Le lundi matin suivant, au moment de partir au lycée, l'adolescente dut se rendre à l'évidence : elle ne pouvait pas fuir éternellement. Il faudrait bien qu'elle sorte de son terrier un jour ou l'autre, ne serait-ce que pour ses cours. Et ce jour était arrivé, bien trop vite à son goût. Aussi, c'est d'un pas traînant qu'elle quitta l'appartement familial sous les sempiternelles recommandations de sa mère :

— Et si tu as encore mal aux genoux, va voir l'infirmier du lycée, surtout !

Les blessures avaient été, comme elle s'était imaginée, plutôt superficielles ; de simples éraflures plus douloureuses que profondes, qui avaient déjà presque séché lorsque Minako les avaient désinfectée à leur retour dans l'appartement. Bien sûr, sa sœur l'avaient charriée comme jamais en l'imaginant se vautrer lamentablement sur le sol, mais elle l'avait aidée et réconfortée à sa manière. Ça avait été une tout autre ambiance lorsque leur mère était rentrée du travail : ses yeux étaient presque sortis de leurs orbites et, persuadée qu'elle était alors aux portes de la mort, elle avait interdit à la cadette de marcher plus de cinq mètres – à savoir la distance entre sa chambre et le petit coin. Aussi, comme tout enfant qui tente de fuir le trop-plein d'inquiétudes maternelles, Fusae lui répondit ce qu'elle voulait entendre.

— Promis, maman ! s'exclama-t-elle, en sachant pertinemment qu'elle ne respecterait jamais sa promesse.

La brise matinale l'accueillit au premier pas qu'elle posa dans la rue et elle s'en régala. Il n'y avait pas à dire, après deux jours enfermée dans sa petite chambre aux rideaux tirés, la lumière du jour avait une tout autre saveur. Une douce frivolité flottait dans l'air et elle attendit quelques minutes avant de se mettre en route, pour la respirer à pleins poumons. Fusae en avait bien besoin pour calmer ses inquiétudes qui, après une grande bouffée d'air frais, paraissaient si futiles. Après tout, quelles étaient les probabilités pour qu'elle croise Oikawa Tooru en sortant de chez elle ?
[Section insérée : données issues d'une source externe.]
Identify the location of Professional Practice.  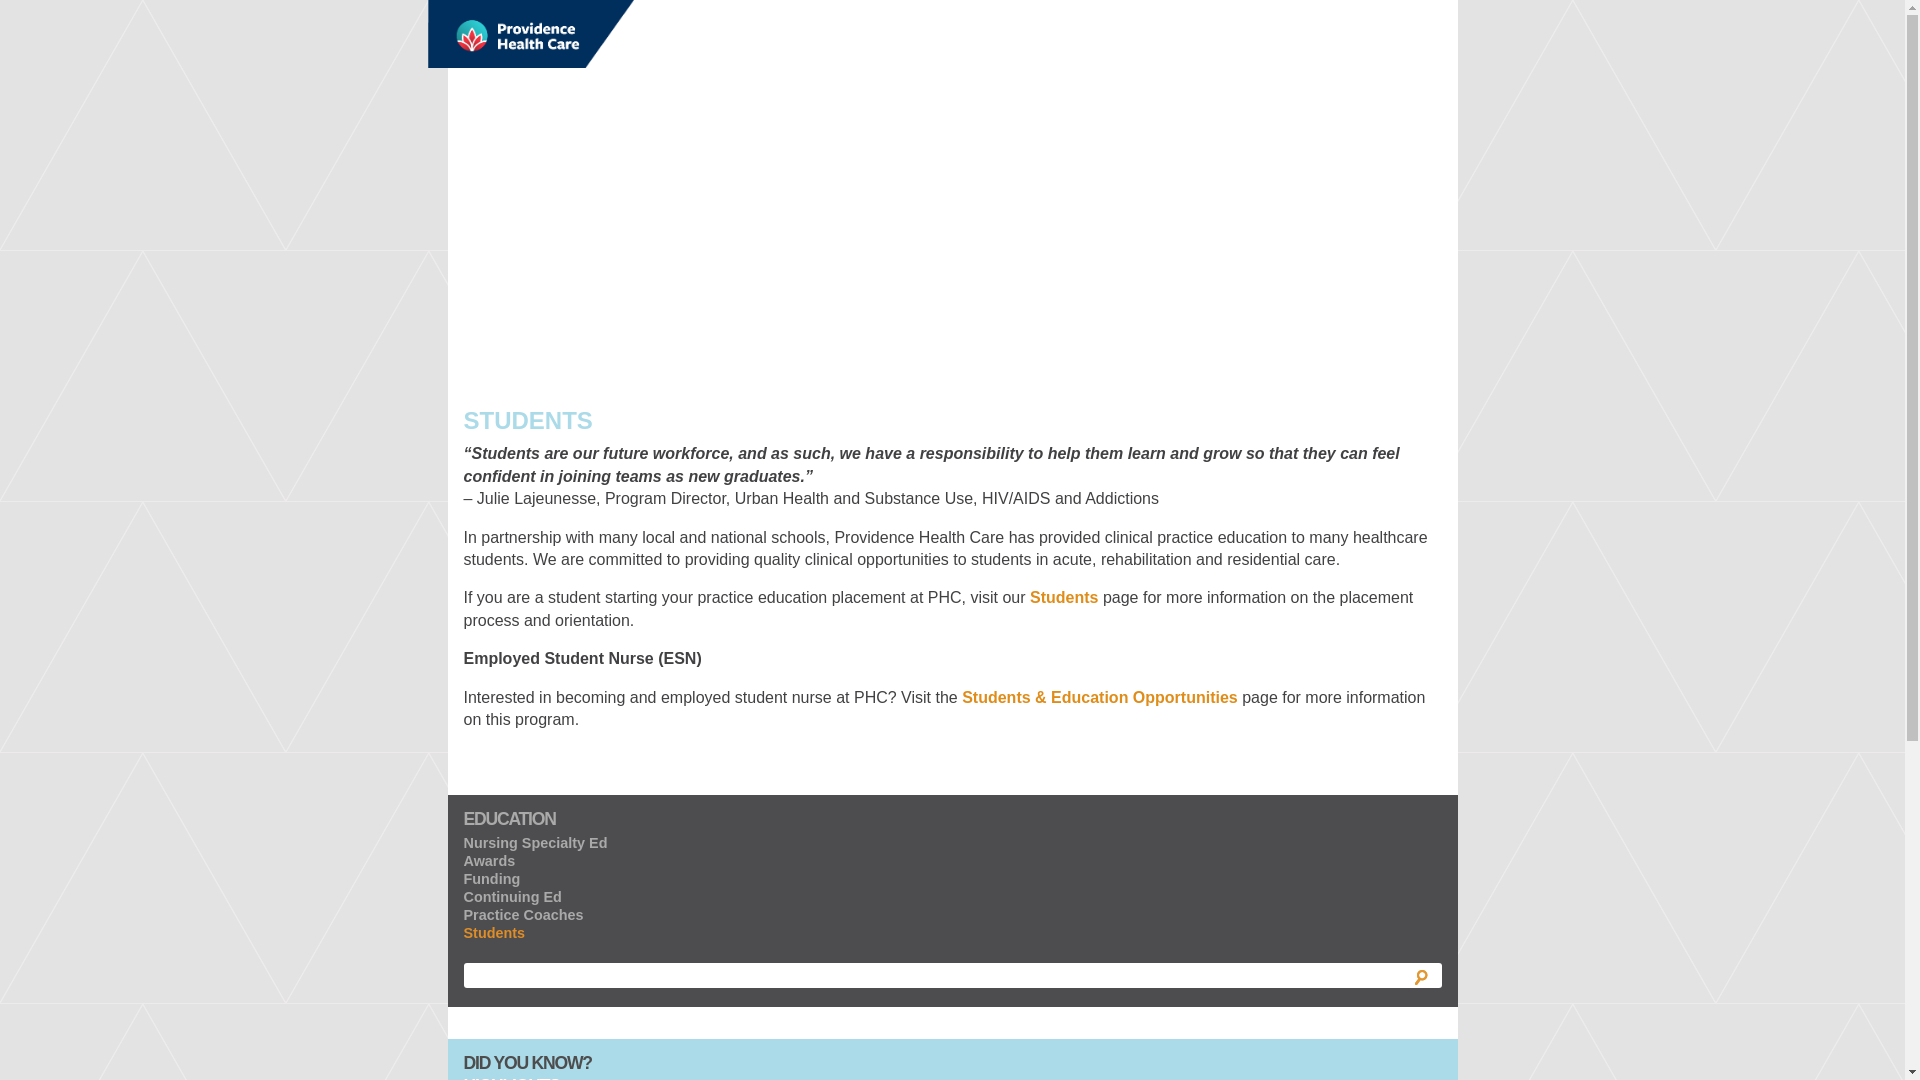
(530, 34).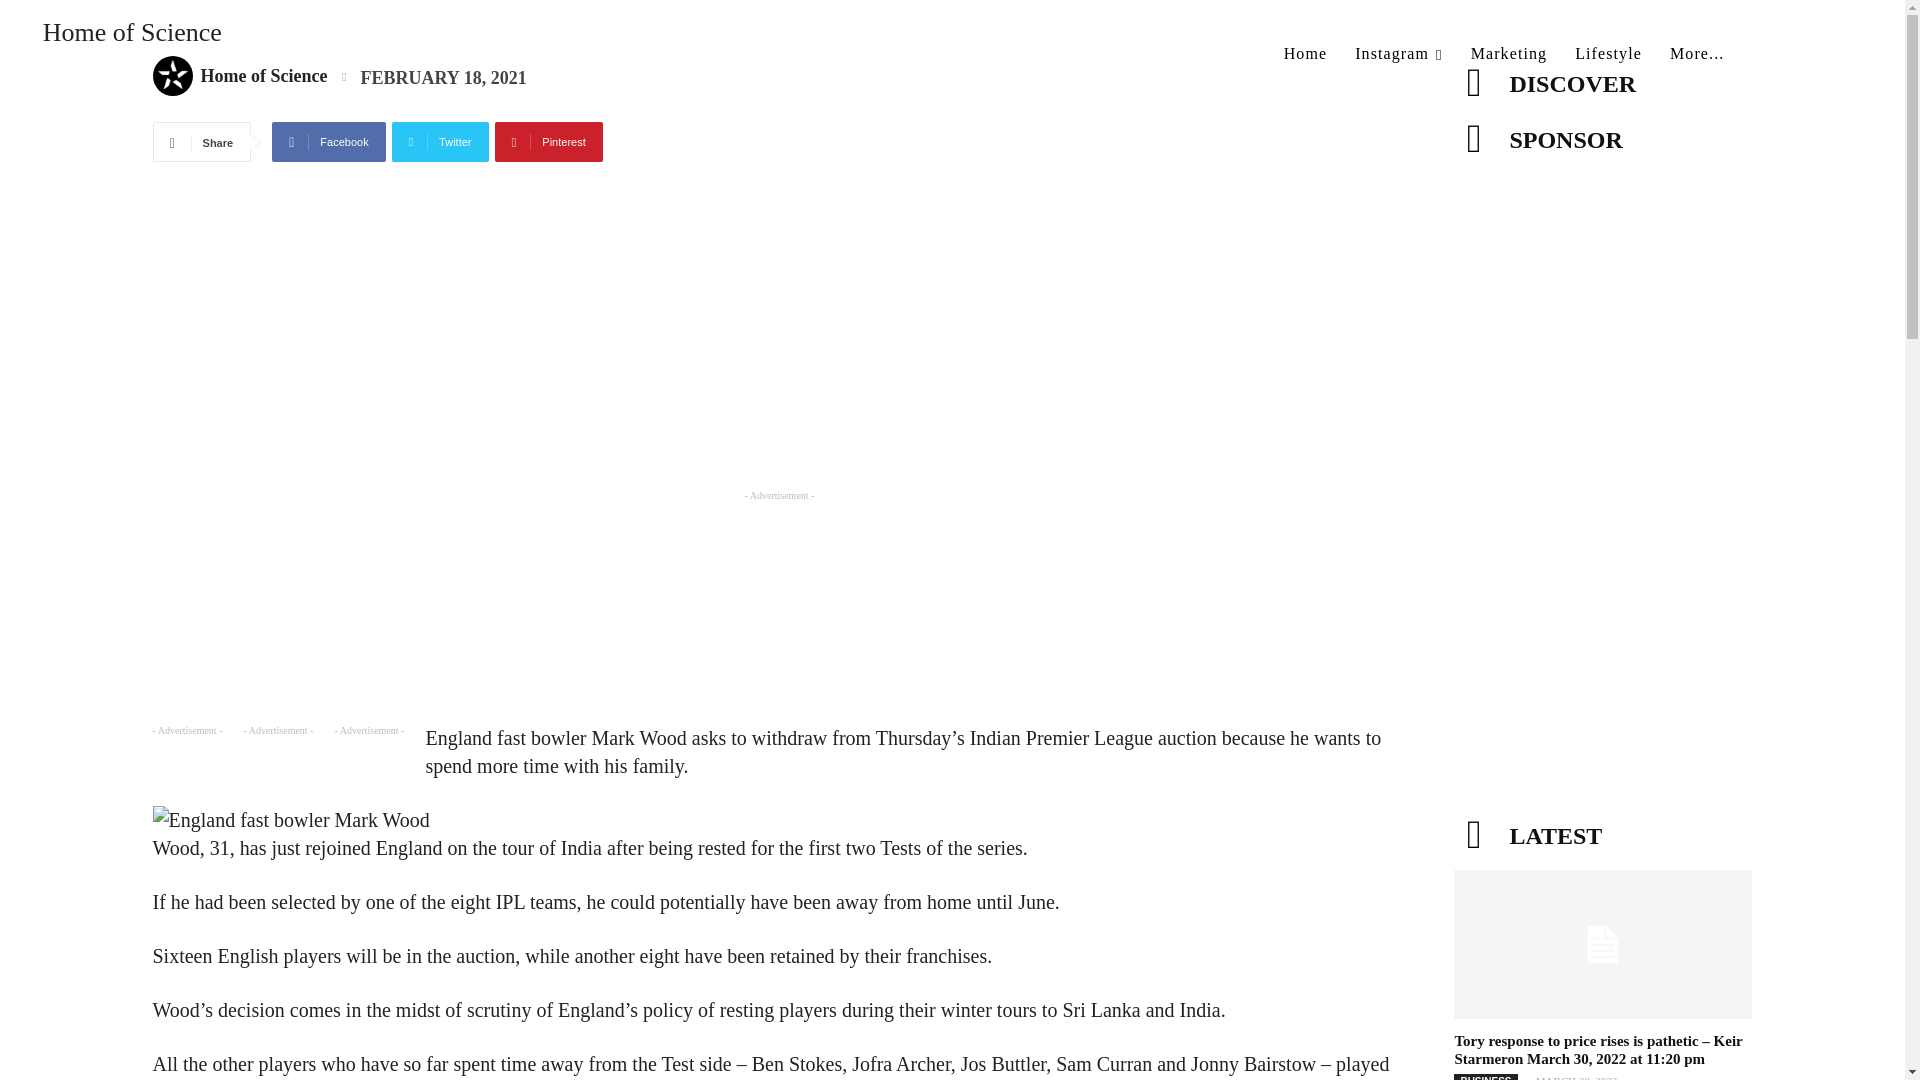 This screenshot has height=1080, width=1920. Describe the element at coordinates (1398, 54) in the screenshot. I see `Instagram` at that location.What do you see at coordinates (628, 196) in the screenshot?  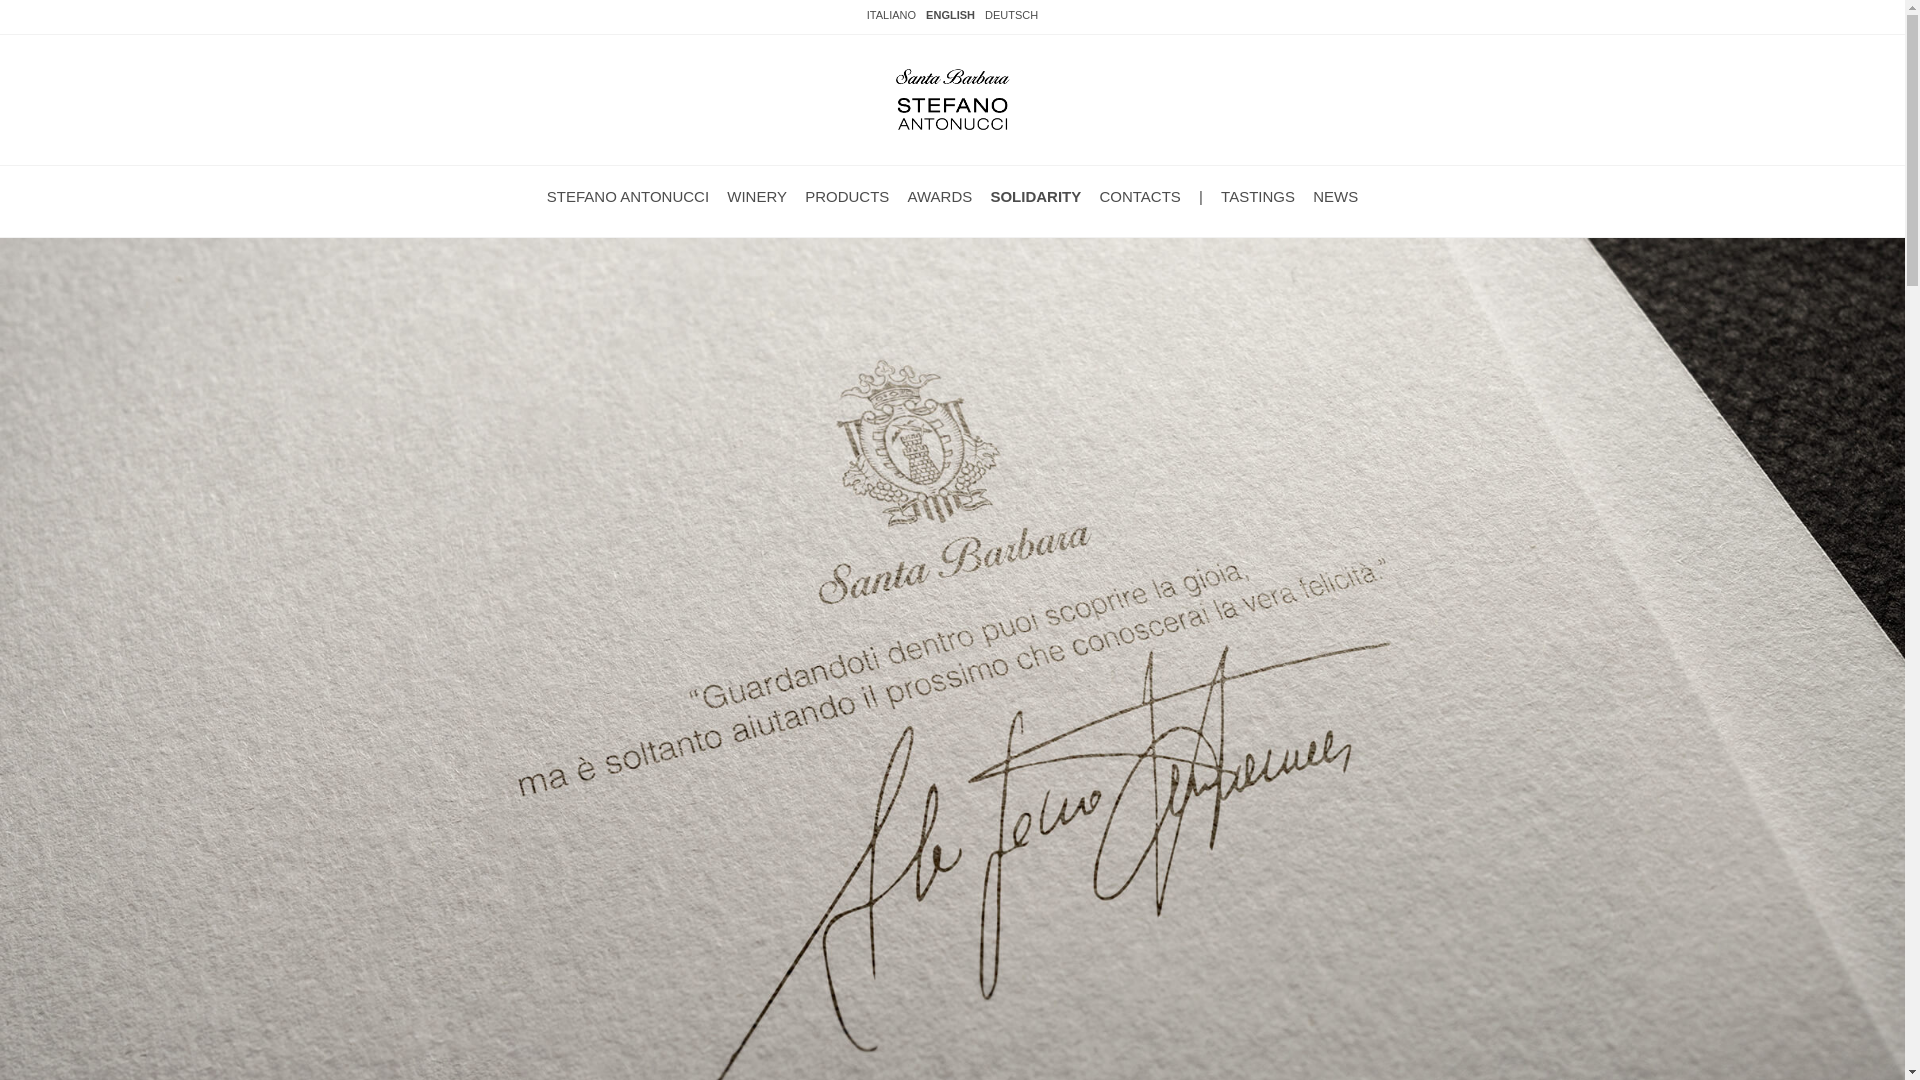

— Oh, ma petite voisine cascadeuse ~

Le vent du matin perdit toute sa douceur en une fraction de seconde. Fusae baissa les yeux du ciel qu'elle contemplait rêveusement pour embrasser du regard la silhouette svelte du volleyeur qu'elle avait tant de fois dessinée. Sous ses cheveux bruns qui dansaient dans la brise, un air narquois balayait ses jolis traits. Comment avait-elle fait pour l'épier pendant aussi longtemps et ne pas se rendre compte de son attitude abjecte ? Non, ce n'était pas lui qui était abject, mais plutôt la façon dont elle s'était laissée bercer par ses propres illusions.

— Salut, lâcha-t-elle avec un entrain proche du néant.

— T'as l'air ravie de me voir, dis donc, fit-il remarquer dans un sourire amusé, nullement vexé par son manque d'engouement. Moi aussi, du moment que tu ne me gerbes pas dessus, je suis plutôt content.

— Ne me rappelle pas cette histoire, s'il te plaît.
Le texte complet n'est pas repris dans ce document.